Firstly, let me say that this is why it’s so important to surround ourselves with the people who do lift us up and get us past that voice in our heads, but more to the point we all need to learn to start loving ourselves AS WE ARE! (Yes, that’s a Bridget Jones nugget right there…)Â After all, we don’t only love our friends when they’re perfect, we love them for all their quirks and faults. Even if we feel the need to point out a mistake, we try to do with love and positivity, right? So why don’t we do the same for ourselves?
This is the true meaning of self-esteem. It is how we feel about ourself – whether we like or love ourselves and whether our general view is negative or positive. It’s understandable if our view leans towards the negative, many of us were raised with our faults being pointed out to us to ‘help us improve’ and that’s the voice that has continued in our head all of these years. Turning that around and raising your self-esteem can take time and some real work but there are some simple things you can do to improve your self-image and positive feelings about yourself.

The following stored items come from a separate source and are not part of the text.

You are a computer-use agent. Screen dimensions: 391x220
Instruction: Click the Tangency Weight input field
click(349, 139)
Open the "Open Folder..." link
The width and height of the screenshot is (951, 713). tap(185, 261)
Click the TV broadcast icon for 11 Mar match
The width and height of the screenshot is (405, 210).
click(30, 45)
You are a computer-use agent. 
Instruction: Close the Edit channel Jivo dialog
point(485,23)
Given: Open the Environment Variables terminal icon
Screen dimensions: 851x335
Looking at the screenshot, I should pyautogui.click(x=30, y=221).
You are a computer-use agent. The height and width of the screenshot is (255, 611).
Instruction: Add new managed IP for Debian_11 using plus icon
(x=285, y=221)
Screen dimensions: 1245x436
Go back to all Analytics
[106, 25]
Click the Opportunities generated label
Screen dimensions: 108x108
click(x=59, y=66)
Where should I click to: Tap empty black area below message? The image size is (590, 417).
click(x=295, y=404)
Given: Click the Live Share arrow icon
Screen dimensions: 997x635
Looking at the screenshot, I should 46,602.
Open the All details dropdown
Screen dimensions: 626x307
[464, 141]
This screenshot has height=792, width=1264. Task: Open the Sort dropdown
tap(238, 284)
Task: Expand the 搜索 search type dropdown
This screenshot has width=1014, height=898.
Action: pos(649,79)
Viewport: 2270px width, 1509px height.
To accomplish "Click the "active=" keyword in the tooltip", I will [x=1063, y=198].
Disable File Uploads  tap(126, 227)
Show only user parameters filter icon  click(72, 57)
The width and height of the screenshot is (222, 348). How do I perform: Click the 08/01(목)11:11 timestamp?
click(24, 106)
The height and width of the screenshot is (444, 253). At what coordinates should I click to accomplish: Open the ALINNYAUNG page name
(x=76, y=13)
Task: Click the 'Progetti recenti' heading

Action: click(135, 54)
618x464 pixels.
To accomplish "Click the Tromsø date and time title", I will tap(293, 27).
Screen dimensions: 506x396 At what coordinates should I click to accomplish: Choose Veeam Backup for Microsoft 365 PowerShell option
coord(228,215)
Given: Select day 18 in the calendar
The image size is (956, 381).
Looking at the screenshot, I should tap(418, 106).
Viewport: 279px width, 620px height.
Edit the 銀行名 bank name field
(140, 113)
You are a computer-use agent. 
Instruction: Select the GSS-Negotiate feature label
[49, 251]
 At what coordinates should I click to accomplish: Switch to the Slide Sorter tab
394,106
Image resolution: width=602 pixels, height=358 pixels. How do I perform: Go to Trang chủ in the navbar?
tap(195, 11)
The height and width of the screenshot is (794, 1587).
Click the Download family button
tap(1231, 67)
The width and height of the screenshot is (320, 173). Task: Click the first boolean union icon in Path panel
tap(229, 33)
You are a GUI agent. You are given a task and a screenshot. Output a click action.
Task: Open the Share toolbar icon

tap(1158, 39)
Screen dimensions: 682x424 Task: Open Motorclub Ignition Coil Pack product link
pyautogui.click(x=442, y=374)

- Learn to talk to yourself kindly – Catch yourself when you’re saying or thinking something negative to yourself and turn it around. Imagine you’re talking to your close friend and what you would say to her in the same situation. But be careful, don’t make this such a big thing that you catch every negative thought and start berating yourself for having berated yourself lol, this is a learning process. Treat yourself as a child learning to walk and don’t tell yourself off each time you fall down, just whenever you catch a negative self-thought try to re-frame it.
- List your good qualities – Make a list of the things you like about yourself and of the things that you have achieved in your life or the times you have surprised yourself. Take a look back at all of your hard work and commitment to the things and people you care about. Ask those in your life to tell you the things they like about you or how they would describe you and your strengths, you may be pleasantly surprised to find out the things other people see in you that you don’t. As you become aware of your strengths, play to them. For example, if you have a talent for crafty things give more time to it, perhaps create birthday cards or gifts, or if you make the best ever cheesecake perhaps bake one for someone who’s feeling down or send one into your child’s class for no reason at all. Spreading a little joy sure helps you feel good about yourself.
- Work on the areas that need work – Sure, we all have areas we know we’re not great at, I’m not asking you to suddenly think you’re perfect! Part of getting to know yourself is to understand your weaknesses as well as your strengths. However, true power comes from doing something about it. You could take an online parenting class, start a meditation course on anger, get a great new cookbook to mix up your meal routine (or just get a Hello Fresh subscription for a few weeks and have the food coming right to your door!!). Strengthening the areas where you feel that you are lacking will boost your self esteem no end and you may just find that you start to love areas that you used to avoid.
- Learn to say No – When we think of self-care, we tend to think of bubble baths or wine night, but a key part of self-care is learning to say No. If you find yourself doing the things you ‘should’ do instead of the things you ‘want’ to do then it’s time to stop and give yourself permission to say No. Do it politely but do it without feeling that you have to justify it. It’s ok to just say ‘No thank you, not this time’ and move on. I know, you’re saying ‘it’s not that easy’, ‘it’s family’, ‘it’s work’ or ‘my kids will miss out’. But seriously, how much fun is that wonderful family outing you planned if you’re snappy, tired and impatient with everyone because you’re so depleted?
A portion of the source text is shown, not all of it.